In the 3rd Millennium the new oncologic challenges are represented by: a) the advent of anticancer target therapy; b) elderly cancer patients; c) a new patient population, constantly growing, so called “cancer survivors”; d) virus-related tumors; and finally, e) the enormous cost to support all these aspects on cancer approach and treatment.
To better understand these “new” entities it is necessary to make some considerations on these different but “accomplices” features.
a) The end of the 2nd Millennium has been characterized by the debut, in cancer treatment, of new antiblastic drugs (AD) called target therapy. They promised new amazing anticancer-aimed effects and, at the same time, fewer toxicities than traditional AD. Really some of these new ADs respected this binomial in some cancer diseases: anticancer-aimed effects and acceptable toxicieties (e.g., trastuzumab, rituximab, erlotinib, imatinib), and many other, even maintaining their efficacy, are burdened by unexpected toxicity (e.g., cetuximab, panitumumab, sorafenib, bevacizumab, sunitinib, capatinib, crizotinib). Some new target ADs have been approved with questionably drug labeling studies, and in some cases when the therapeutic indication has been extended to other cancer diseases, the efficacy failed (e.g., erlotinib in metastatic pancreatic cancer). Appropriate and adequate information on safety, treatment response and therapy resistance are mandatory for effective and tailored cancer therapies, whereas for treatments already available, a novel clinical trial frame-work should be considered
This relates primarily to three different circumstances: existing anticancer drugs for which a more personalized label or schedule is sought (e.g., cetuximab according KRAS mutational status, duration of adjuvant trastuzumab), or an existing anticancer agent for another indication (e.g., imatinib in dermatofribrosarcoma).

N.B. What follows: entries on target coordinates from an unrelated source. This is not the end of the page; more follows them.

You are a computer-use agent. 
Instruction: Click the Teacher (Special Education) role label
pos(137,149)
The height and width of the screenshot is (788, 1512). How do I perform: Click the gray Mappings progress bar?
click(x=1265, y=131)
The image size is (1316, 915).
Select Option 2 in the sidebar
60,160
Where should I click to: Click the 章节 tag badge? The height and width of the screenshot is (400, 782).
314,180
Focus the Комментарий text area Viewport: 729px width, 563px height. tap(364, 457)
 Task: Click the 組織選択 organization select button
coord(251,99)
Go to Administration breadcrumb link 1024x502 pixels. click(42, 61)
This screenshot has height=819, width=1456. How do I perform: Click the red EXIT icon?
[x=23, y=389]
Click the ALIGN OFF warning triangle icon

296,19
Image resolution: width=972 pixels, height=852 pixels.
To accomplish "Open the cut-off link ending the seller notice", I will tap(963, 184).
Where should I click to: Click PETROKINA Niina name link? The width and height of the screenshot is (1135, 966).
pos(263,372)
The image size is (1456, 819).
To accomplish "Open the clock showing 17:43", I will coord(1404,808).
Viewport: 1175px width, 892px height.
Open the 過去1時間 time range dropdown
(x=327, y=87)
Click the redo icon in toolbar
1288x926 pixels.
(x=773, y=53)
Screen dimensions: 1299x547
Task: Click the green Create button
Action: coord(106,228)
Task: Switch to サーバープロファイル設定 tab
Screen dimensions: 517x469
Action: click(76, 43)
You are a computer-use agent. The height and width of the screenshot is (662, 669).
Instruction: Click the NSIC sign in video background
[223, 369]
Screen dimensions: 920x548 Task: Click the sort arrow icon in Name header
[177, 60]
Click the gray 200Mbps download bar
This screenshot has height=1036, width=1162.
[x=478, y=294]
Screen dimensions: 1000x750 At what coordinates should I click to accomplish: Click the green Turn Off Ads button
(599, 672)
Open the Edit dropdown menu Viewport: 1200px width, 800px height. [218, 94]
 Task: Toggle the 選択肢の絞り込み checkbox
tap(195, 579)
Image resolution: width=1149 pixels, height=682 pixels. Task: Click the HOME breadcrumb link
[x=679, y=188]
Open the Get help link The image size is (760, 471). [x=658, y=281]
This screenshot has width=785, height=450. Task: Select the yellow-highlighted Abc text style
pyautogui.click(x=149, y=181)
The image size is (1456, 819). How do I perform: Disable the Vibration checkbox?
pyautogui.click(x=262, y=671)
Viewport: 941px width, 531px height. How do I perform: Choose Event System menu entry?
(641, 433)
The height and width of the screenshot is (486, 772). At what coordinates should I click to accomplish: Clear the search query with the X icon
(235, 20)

Pharmaceutical companies do not often support these studies because the low patient enrollment. The many responsibilities and obligations for the investigator/sponsor with all the related regulatory constraints often prevents the initiation of these initiatives. These problems existed frequently in the context of a better and better circumscribed and even more difficult-to-identify target population (e.g., driver mutations with a frequency of 2% to 3% in even the most widespread cancers) 1.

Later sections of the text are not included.